Using the repository with the PyTorch library

Simple example

Train the CoGAN network to learn to generate digit images and the corresponding edges images of the digits images without the need of corresponding images in the two domains in the training dataset.

cd cogan_pytorch/src;
python train_cogan_mnistedge.py --config ../exps/mnistedge_cogan.yaml;

After 5000 iterations, you will see the generation results in outputs/mnistedges_cogan/ and they should look like.
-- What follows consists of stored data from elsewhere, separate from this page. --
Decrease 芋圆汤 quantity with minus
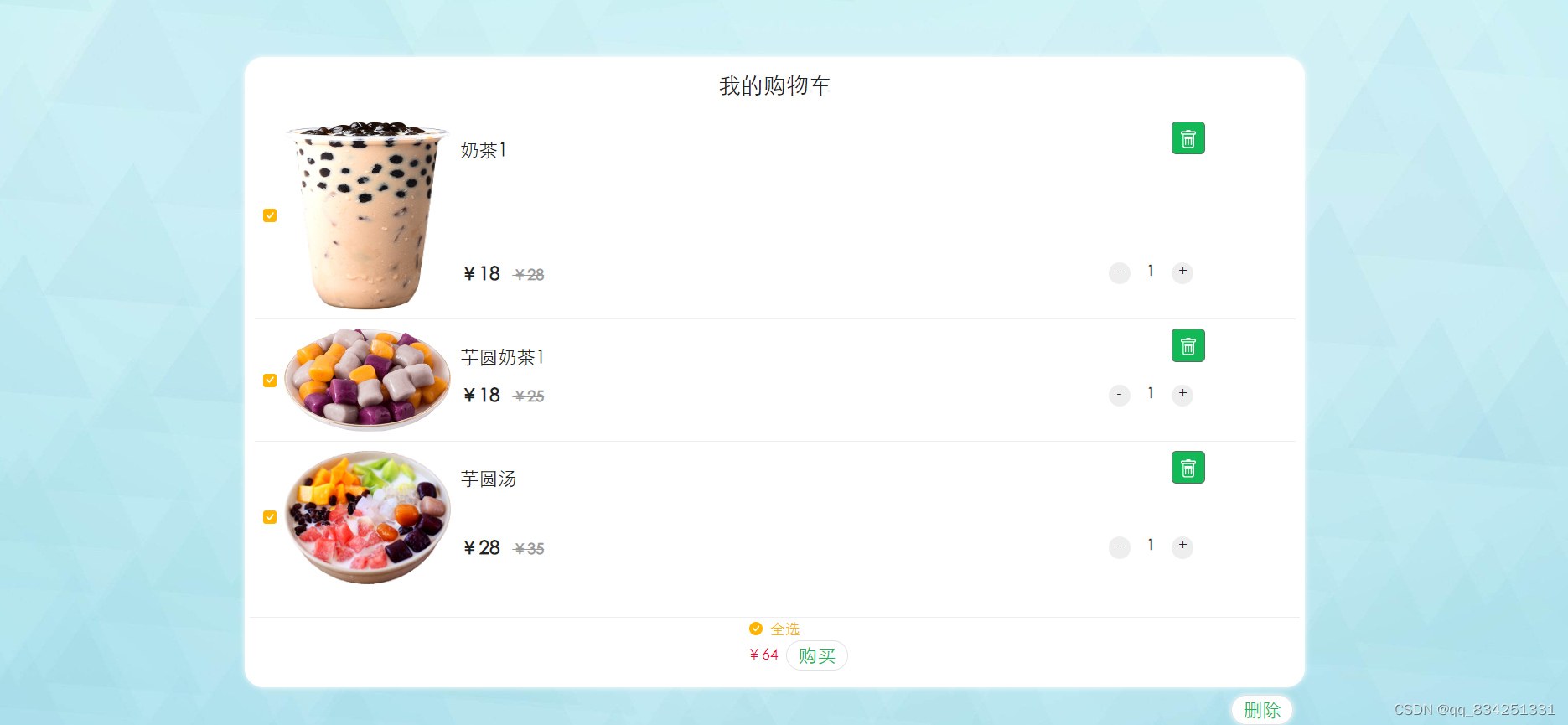 click(1120, 546)
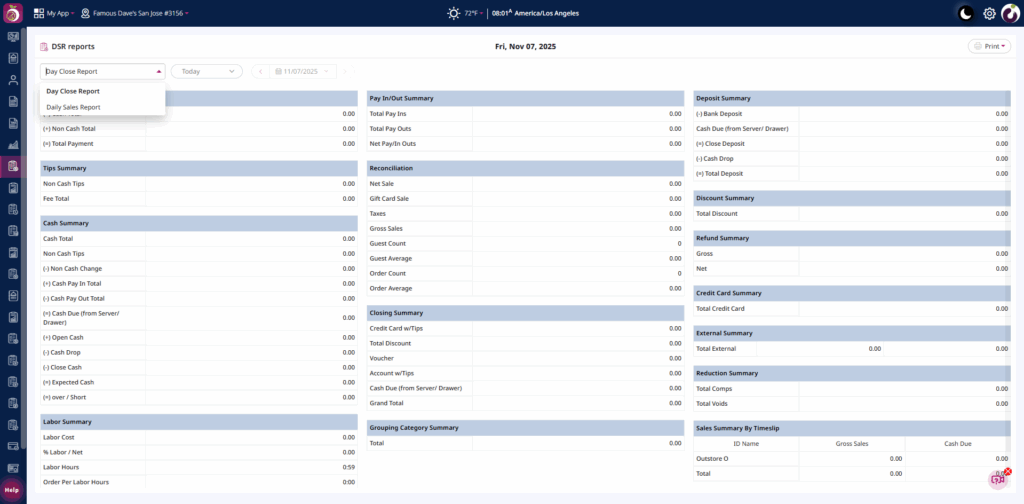Open the bar chart icon in sidebar
Image resolution: width=1024 pixels, height=504 pixels.
point(13,145)
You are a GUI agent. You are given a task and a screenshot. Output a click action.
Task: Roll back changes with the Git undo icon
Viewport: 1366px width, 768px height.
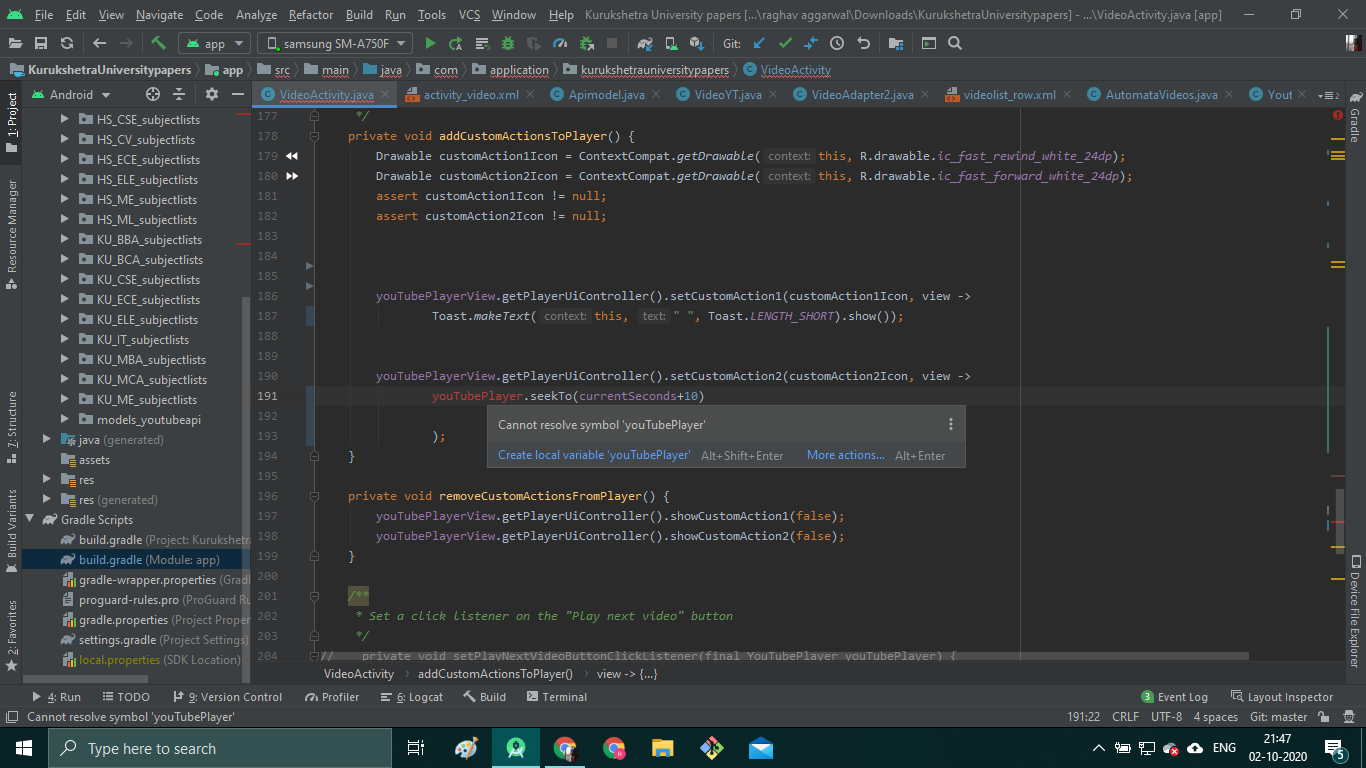(863, 43)
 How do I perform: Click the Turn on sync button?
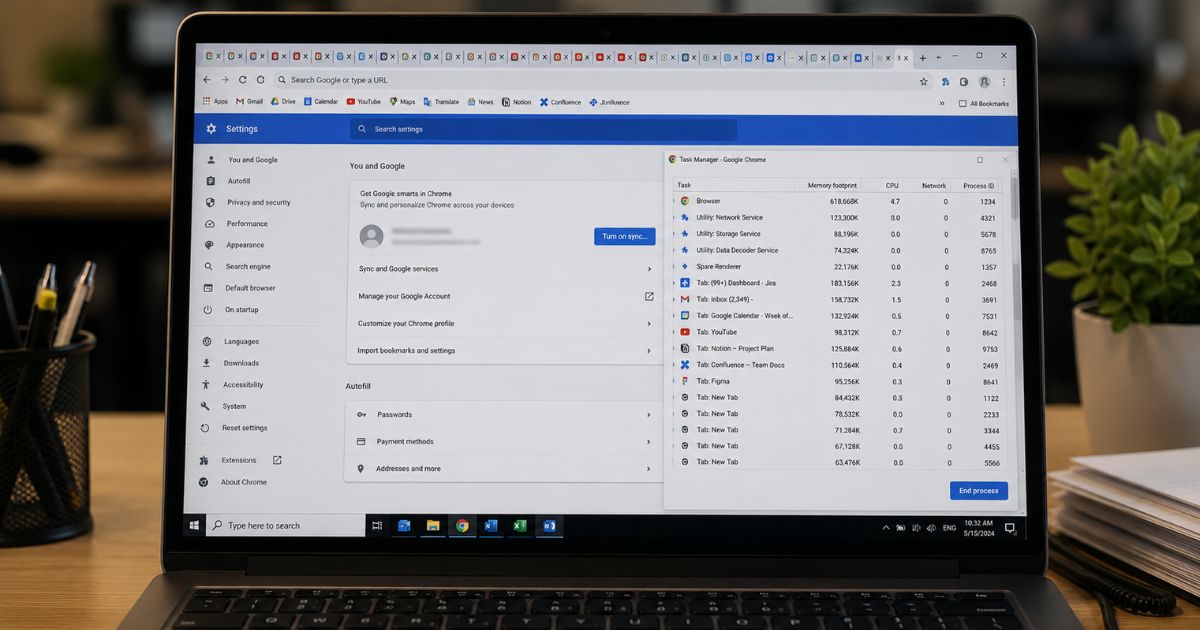click(625, 236)
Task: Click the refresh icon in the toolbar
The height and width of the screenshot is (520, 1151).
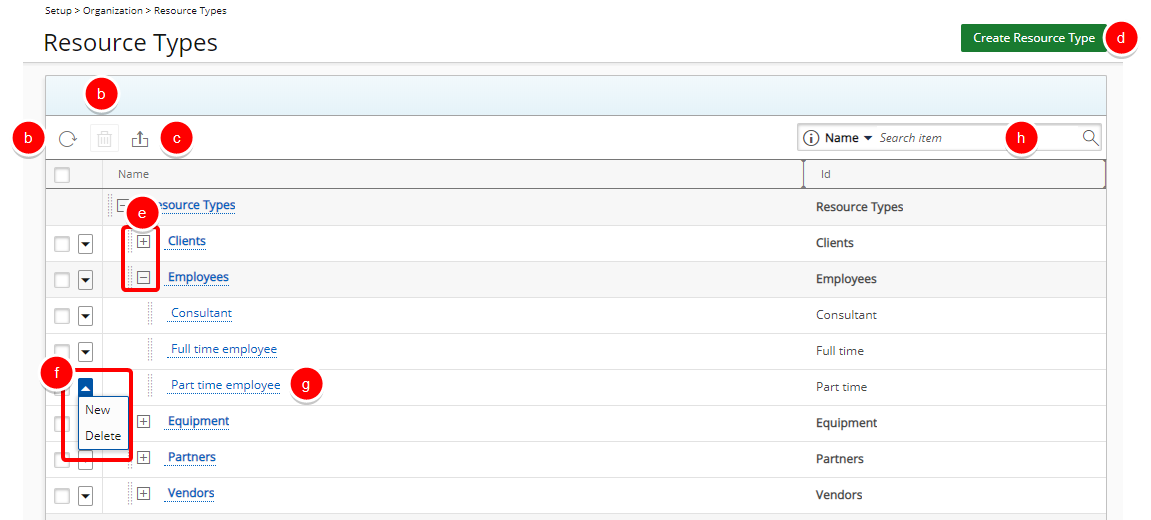Action: pyautogui.click(x=68, y=138)
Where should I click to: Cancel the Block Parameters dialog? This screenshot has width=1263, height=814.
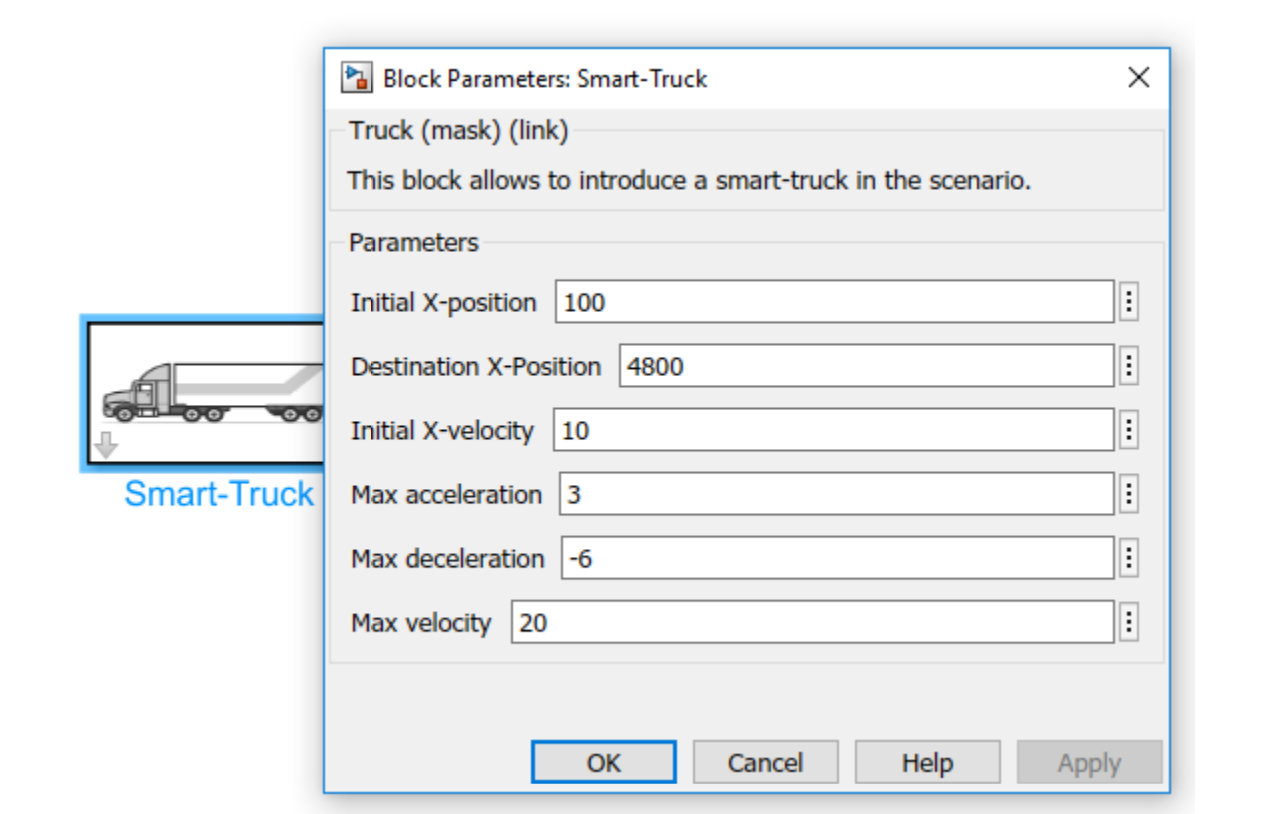(x=765, y=763)
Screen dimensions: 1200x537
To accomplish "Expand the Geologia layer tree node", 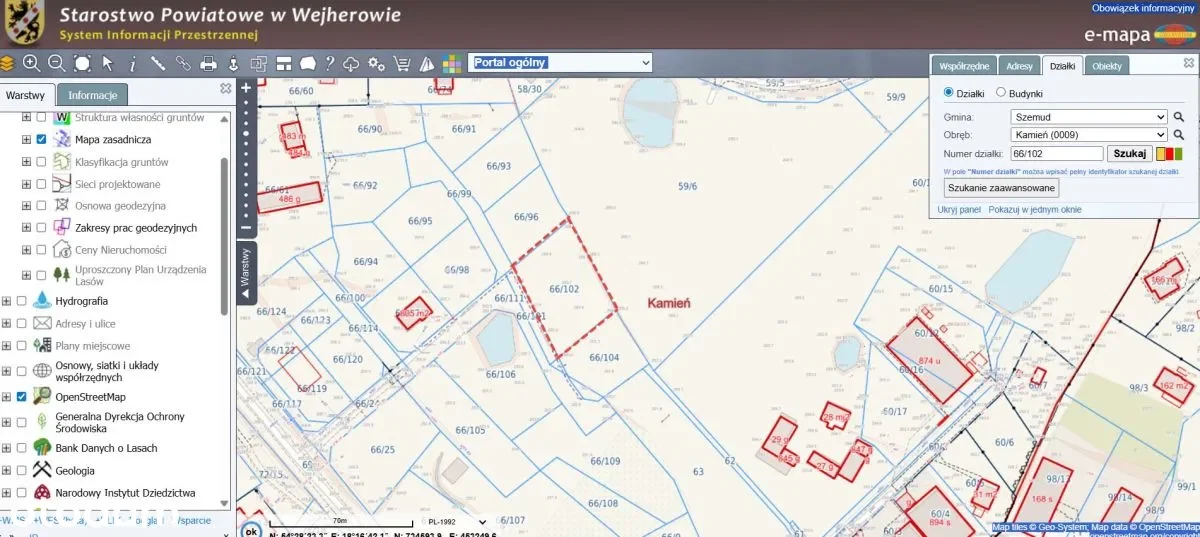I will click(7, 470).
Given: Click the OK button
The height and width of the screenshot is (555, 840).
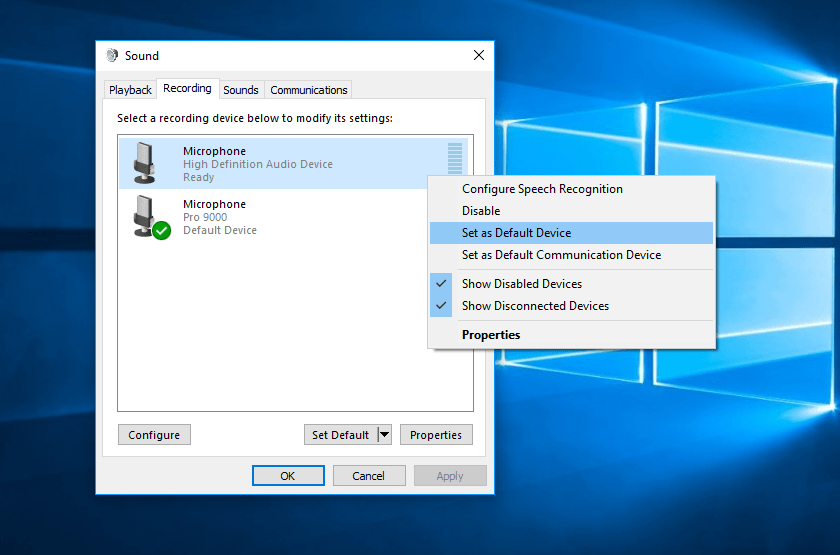Looking at the screenshot, I should pyautogui.click(x=288, y=476).
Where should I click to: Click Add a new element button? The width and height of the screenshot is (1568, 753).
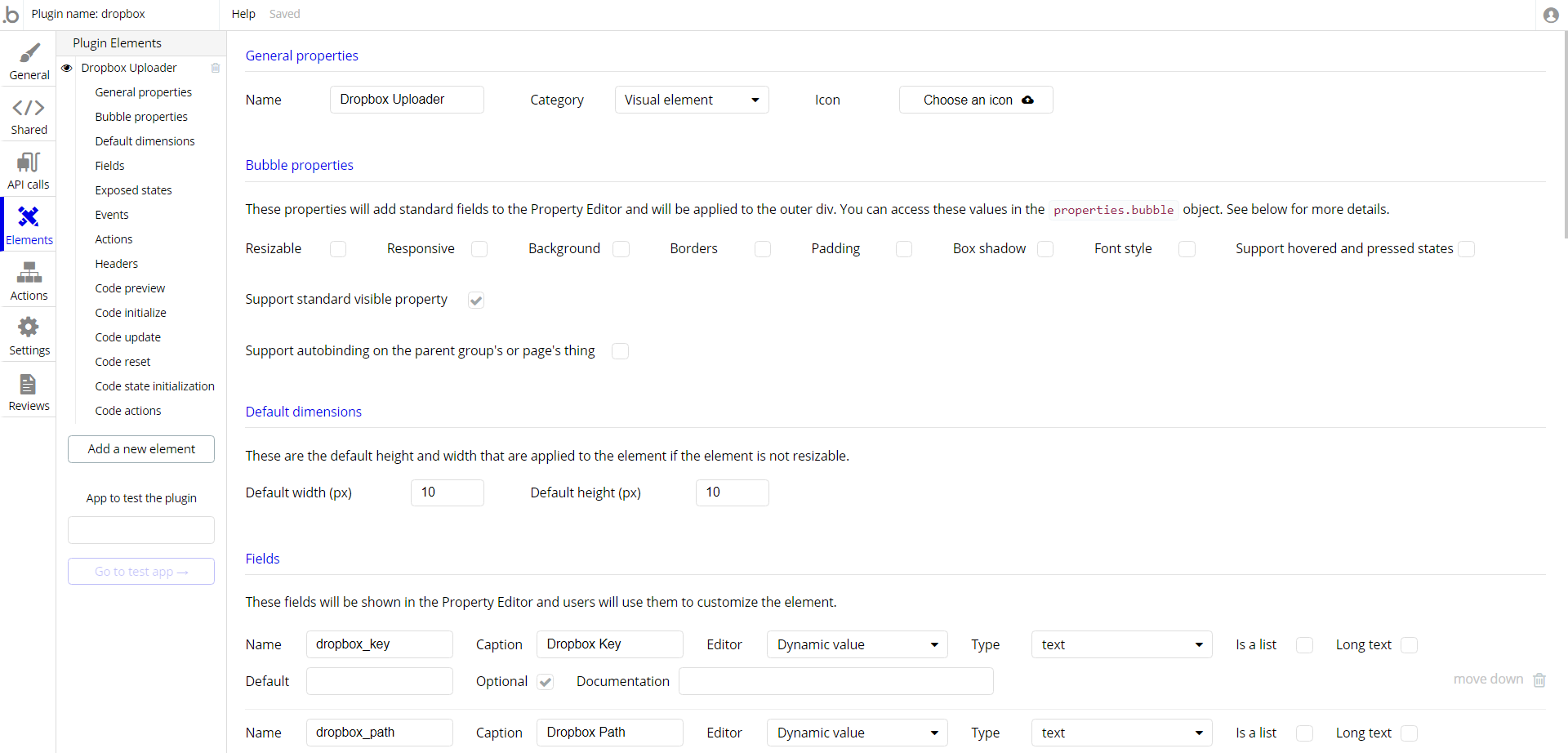(x=141, y=449)
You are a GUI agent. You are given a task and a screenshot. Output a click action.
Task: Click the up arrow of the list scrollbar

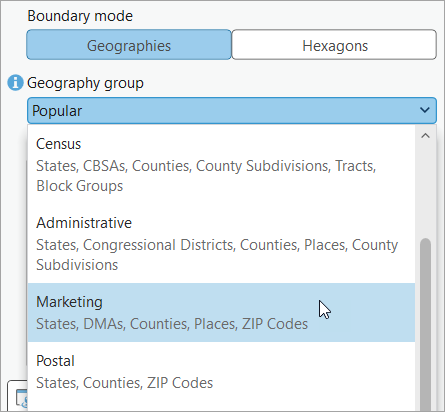click(425, 136)
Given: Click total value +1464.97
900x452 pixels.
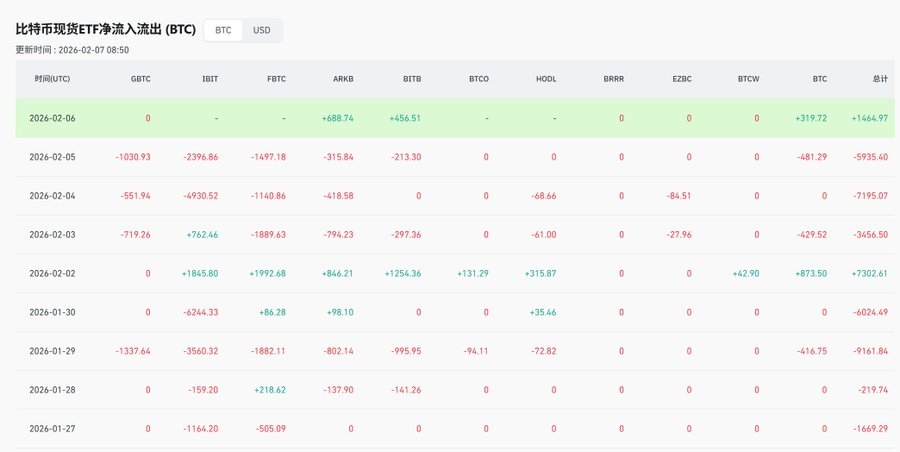Looking at the screenshot, I should [868, 118].
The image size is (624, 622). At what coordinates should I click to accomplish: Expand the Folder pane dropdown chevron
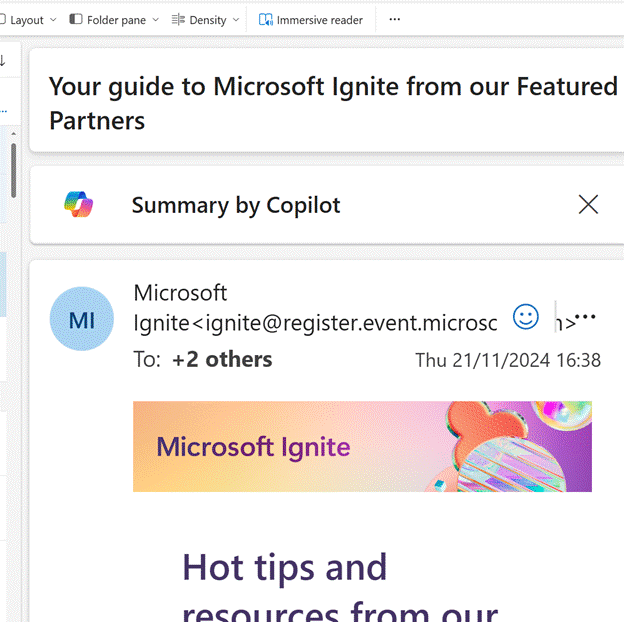[x=156, y=20]
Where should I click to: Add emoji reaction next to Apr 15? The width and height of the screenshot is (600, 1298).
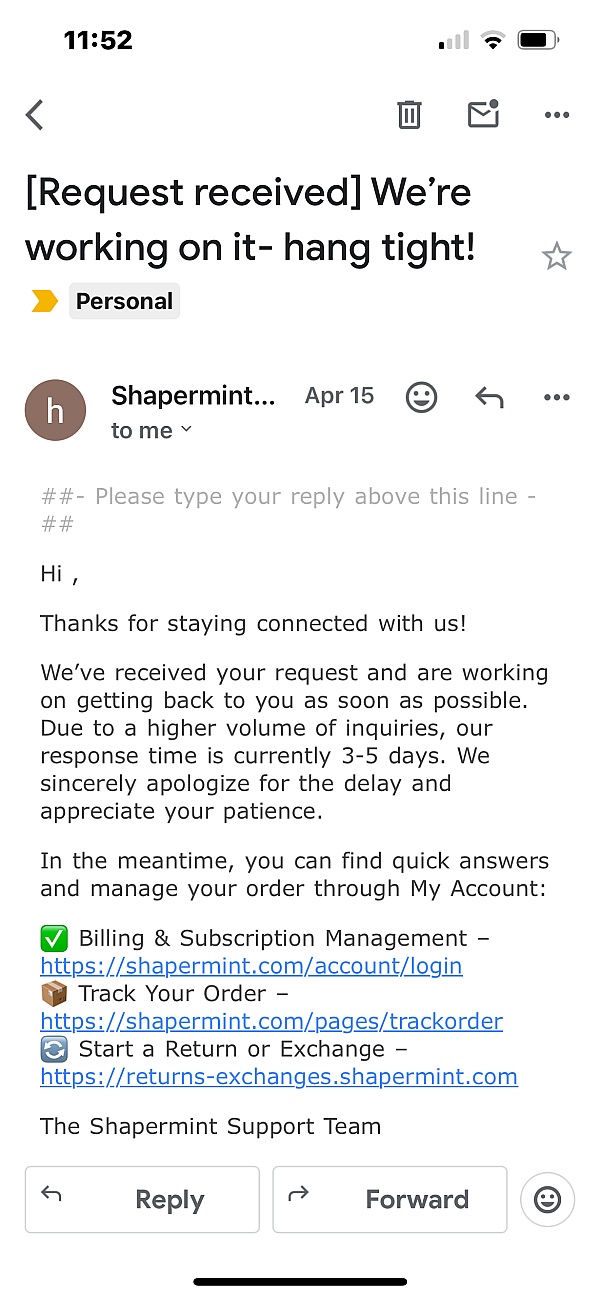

Domain adaptation using all training images

Train the CoGAN network to unsupervisedly adapt a digit classifier from the MNIST domain to the USPS domain by using all the images in the training sets. Use 60000 images from the MNIST training set when unsupervisedly adapting from MNIST to USPS. Use 7438 images from the USPS training set when unsupervisedly adapting from USPS to MNIST.

cd cogan_pytorch/src;
python train_cogan_mnist2usps.py --config ../exps/mnist2usps_full_cogan.yaml;
python train_cogan_usps2mnist.py --config ../exps/usps2mnist_full_cogan.yaml;

You will see the accuracy of the adapted classifier in the test set in the target domain in the log file. The best accuracy in your log files should be something like

Setting MNIST to USPS USPS to MNIST
CoGAN 0.95XX 0.93XX

Domain adaptation using a subset of training images

Train the CoGAN network to unsupervisedly adapt a digit classifier from the MNIST domain to the USPS domain by using subsets of the training sets. Use 2000 images from the MNIST training set when unsupervisedly adapting from MNIST to USPS. Use 1800 images from the USPS training set when unsupervisedly adapting from USPS to MNIST.

cd cogan_pytorch/src;
python train_cogan_mnist2usps.py --config ../exps/mnist2usps_small_cogan.yaml;
python train_cogan_usps2mnist.py --config ../exps/usps2mnist_small_cogan.yaml;

You will see the accuracy of the adapted classifier in the test set in the target domain in the log file. The best accuracy in your log files should be something like

Setting MNIST to USPS USPS to MNIST
CoGAN 0.94XX 0.92XX